§ 所给文本
◆ ◆ ◆ ◆

Elasticsearch(一)

发表于 2024-12-25 更新于 2025-02-20 本文字数： 12k 阅读时长 ≈ 11 分钟

Elasticsearch(一)

Elasticsearch搜索引擎的黑马学习笔记

原文：‍‬⁠⁠⁠‬‌‌‍‬‌‬⁠‬‬‌⁠‌day08-Elasticsearch - 飞书云文档 (feishu.cn)

一、引入

Elasticsearch是由elastic公司开发的一套搜索引擎技术，它是elastic技术栈中的一部分。

Elasticsearch：用于数据存储、计算和搜索
Logstash/Beats：用于数据收集
Kibana：用于数据可视化

整套技术栈的核心就是用来存储、搜索、计算的Elasticsearch，因此我们接下来学习的核心也是Elasticsearch。

Kibana提供了一个开发控制台（DevTools），在其中对Elasticsearch的Restful的API接口提供了语法提示

所以我们需要安装Elasticsearch以及Kibana

1、安装Elasticsearch

docker run -d \
  --name es \
  -e "ES_JAVA_OPTS=-Xms512m -Xmx512m" \ 
  -e "discovery.type=single-node" \ #单机使用
  -v es-data:/usr/share/elasticsearch/data \
  -v es-plugins:/usr/share/elasticsearch/plugins \
  --privileged \ #授予系统权限
  --network hm-net \
  -p 9200:9200 \
  -p 9300:9300 \
  elasticsearch:7.12.1

打开控制台，查看Elasticsearch基本信息

2、安装Kibana

docker run -d \
--name kibana \
-e ELASTICSEARCH_HOSTS=http://es:9200 \ #指定Elasticsearch的地址
--network=hm-net \
-p 5601:5601  \
kibana:7.12.1

进入Kibana的DevTools工具, 执行**Get /**指令，也可以查看Elasticsearch基本信息

3、倒排索引

Elasticsearch之所以有如此高性能的搜索表现，正是得益于底层的倒排索引技术。

倒排索引中有两个非常重要的概念：

文档（Document）：用来搜索的数据，其中的每一条数据就是一个文档。例如一个网页、一个商品信息
词条（Term）：对文档数据或用户搜索数据，利用某种算法分词，得到的具备含义的词语就是词条。例如：我是中国人，就可以分为：我、是、中国人、中国、国人这样的几个词条

创建倒排索引：

将文档数据利用分词算法分词一个个的词条
创建表，每行数据包含词条、包含此词条的文档id、位置等等信息
由于词条唯一，可以创建正向索引

词条（索引）	文档id
小米	1，3，4
手机	1，2
华为	2，3
充电器	3
手环	4

正向索引

优点：

可以给多个字段创建索引
有索引的字段搜索特别快

缺点：

非索引字段搜索特别慢

倒排索引

优点：

由于是根据词条搜索，进行模糊搜索的时候，特别快

缺点

只能根据词条创建索引，字段不行
无法根据字段排序

4、基础概念

文档：原本数据库数据表中的一行数据，在Elasticsearch中就一个文档。

◆ ◆ ◆ ◆

§ 所给条目
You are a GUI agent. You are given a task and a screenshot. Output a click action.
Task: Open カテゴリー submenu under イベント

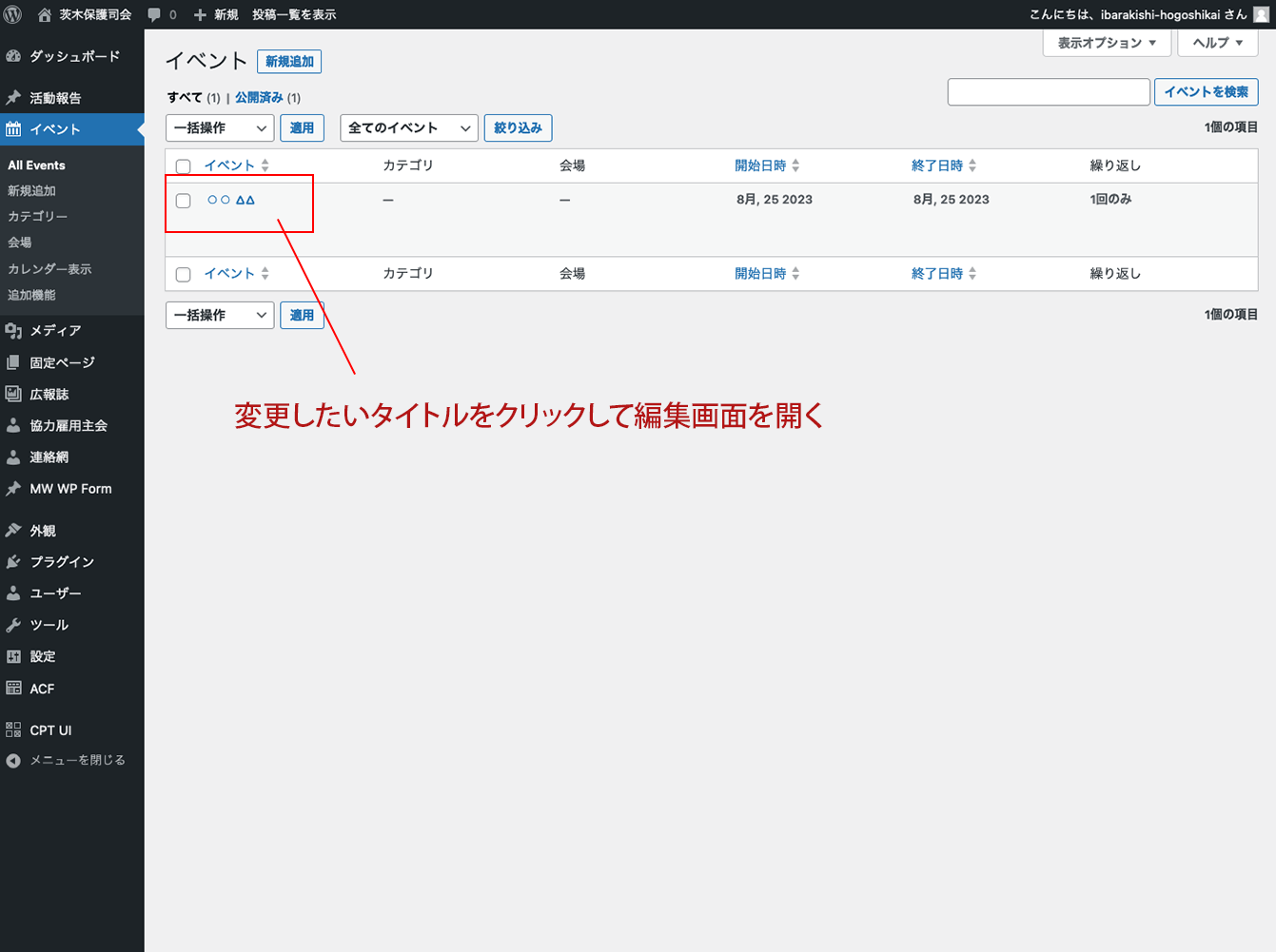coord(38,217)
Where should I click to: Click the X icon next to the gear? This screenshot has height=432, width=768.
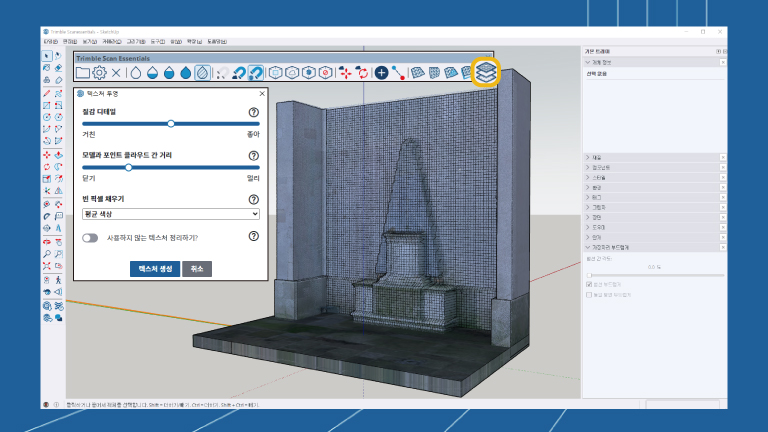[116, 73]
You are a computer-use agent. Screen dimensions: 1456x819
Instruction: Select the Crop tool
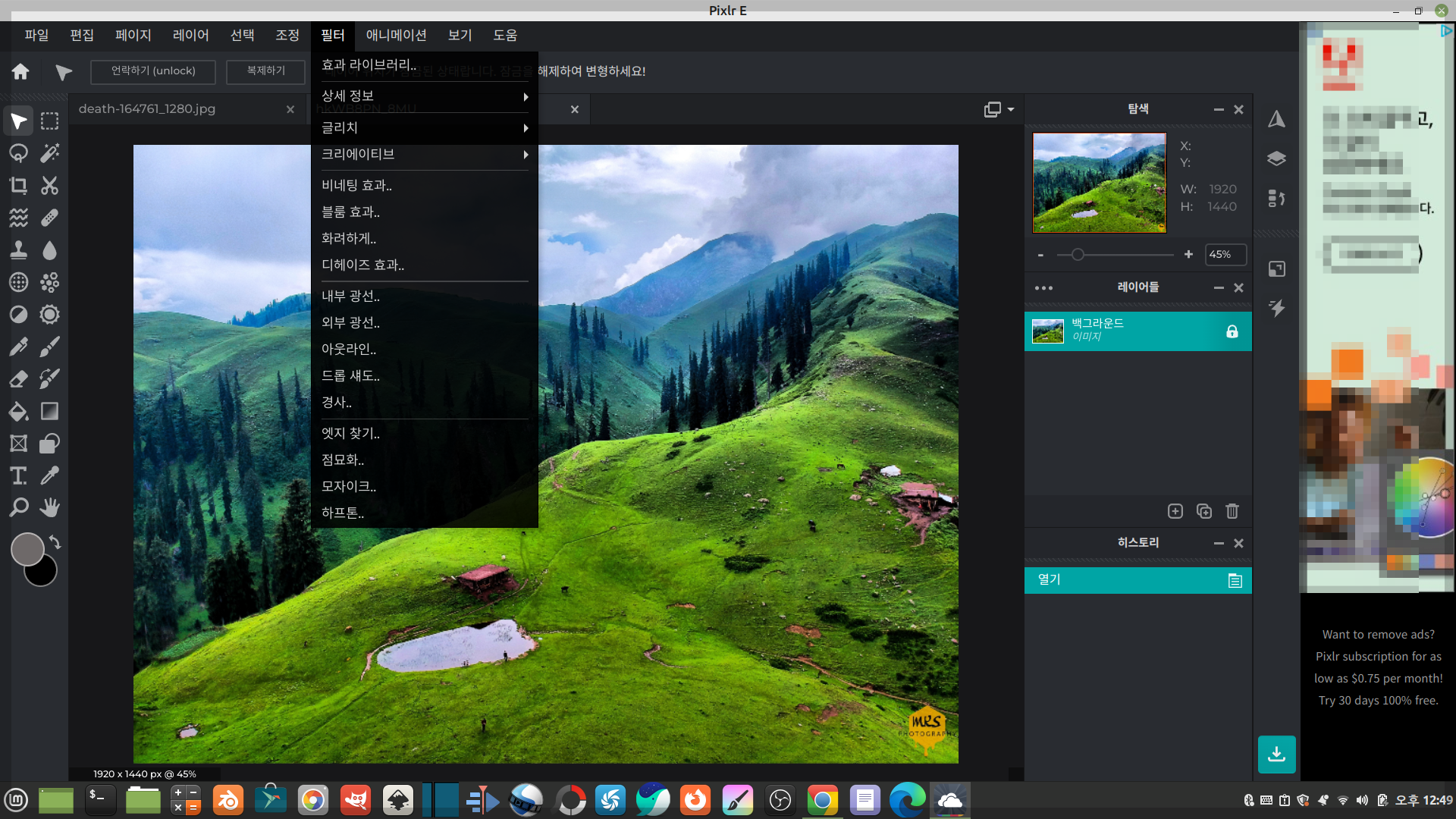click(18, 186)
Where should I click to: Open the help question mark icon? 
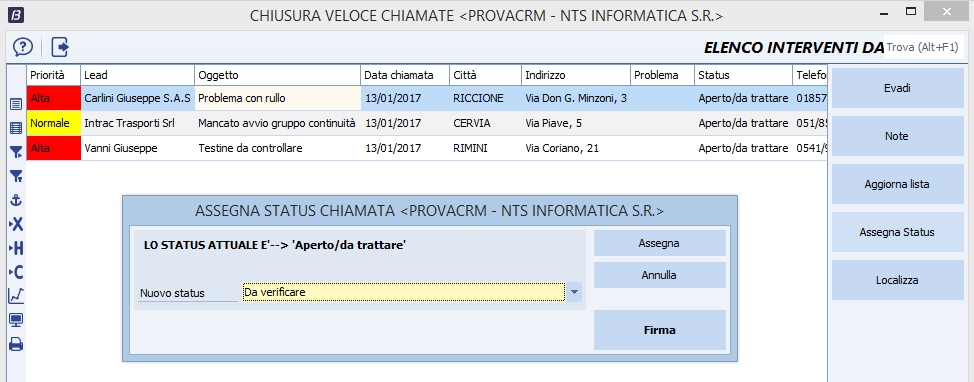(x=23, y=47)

◆ ◆ ◆ ◆

§ 简短任务
将 Elasticsearch 笔记中从“Elasticsearch搜索引擎的黑马学习笔记”到“Elasticsearch。”的部分重新写出，并把其中的“技术栈”替换为“技术体系”。

§ 结果
Elasticsearch搜索引擎的黑马学习笔记

原文：‍‬⁠⁠⁠‬‌‌‍‬‌‬⁠‬‬‌⁠‌day08-Elasticsearch - 飞书云文档 (feishu.cn)

一、引入

Elasticsearch是由elastic公司开发的一套搜索引擎技术，它是elastic技术体系中的一部分。

Elasticsearch：用于数据存储、计算和搜索
Logstash/Beats：用于数据收集
Kibana：用于数据可视化

整套技术体系的核心就是用来存储、搜索、计算的Elasticsearch，因此我们接下来学习的核心也是Elasticsearch。